Plasmids often carry genes that provide a survival advantage in specific situations. Antibiotic resistance genes are a common example. Others carry genes for toxin production, the ability to break down unusual nutrients, or resistance to heavy metals. Because plasmids can be transferred between cells, they allow bacterial populations to share useful traits rapidly, which is one reason antibiotic resistance can spread so quickly through a bacterial community.
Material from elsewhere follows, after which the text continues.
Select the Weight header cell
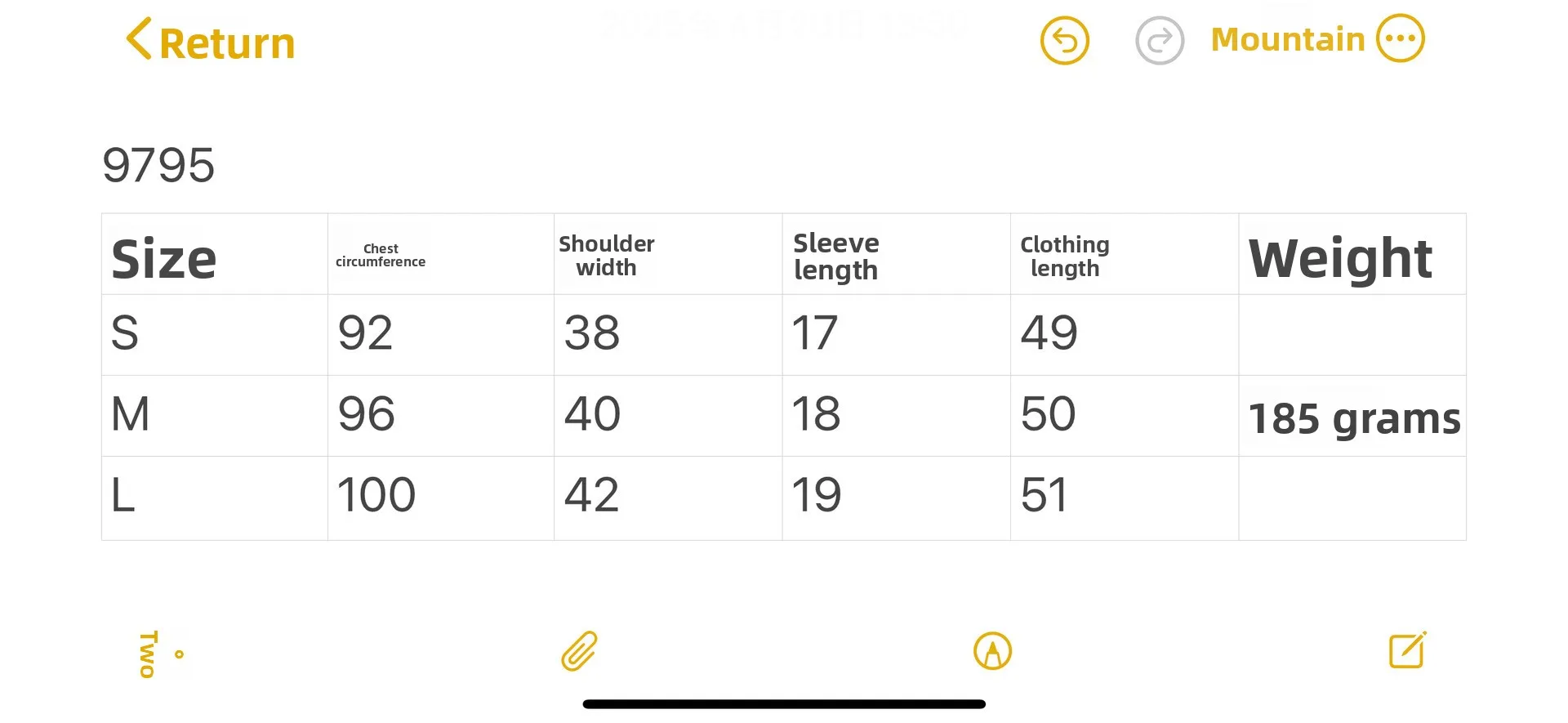 point(1352,254)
Inclusion Bodies and Storage Granules
Prokaryotic cells often stockpile nutrients or useful molecules in dense deposits called inclusion bodies. These are not membrane-bound organelles. They sit directly in the cytoplasm as concentrated granules. Common examples include granules of glycogen (stored sugar), polyphosphate (stored phosphorus), and sulfur globules in bacteria that metabolize sulfur compounds. Some aquatic bacteria contain gas vesicles, small protein-shelled pockets of gas that let the cell control its buoyancy and float to the depth where light or nutrients are optimal.
Endospores
A few bacterial genera, most notably Bacillus and Clostridium, can produce endospores when conditions turn hostile. An endospore is not a reproductive structure. It’s a dormant, heavily armored version of the cell designed purely for survival. The formation process involves the cell replicating its DNA, then pinching off a section of membrane around one copy to form a forespore. Layers of protective material build up around this forespore: an inner membrane, a thick cortex reinforced with calcium and a chemical called dipicolinic acid, and finally a tough outer protein coat.
The result is one of the most resilient biological structures known. Endospores resist ultraviolet radiation, extreme pH, drought, chemical disinfectants, and boiling temperatures. They can remain viable for decades, possibly centuries. When conditions improve, the endospore germinates and returns to normal cell growth.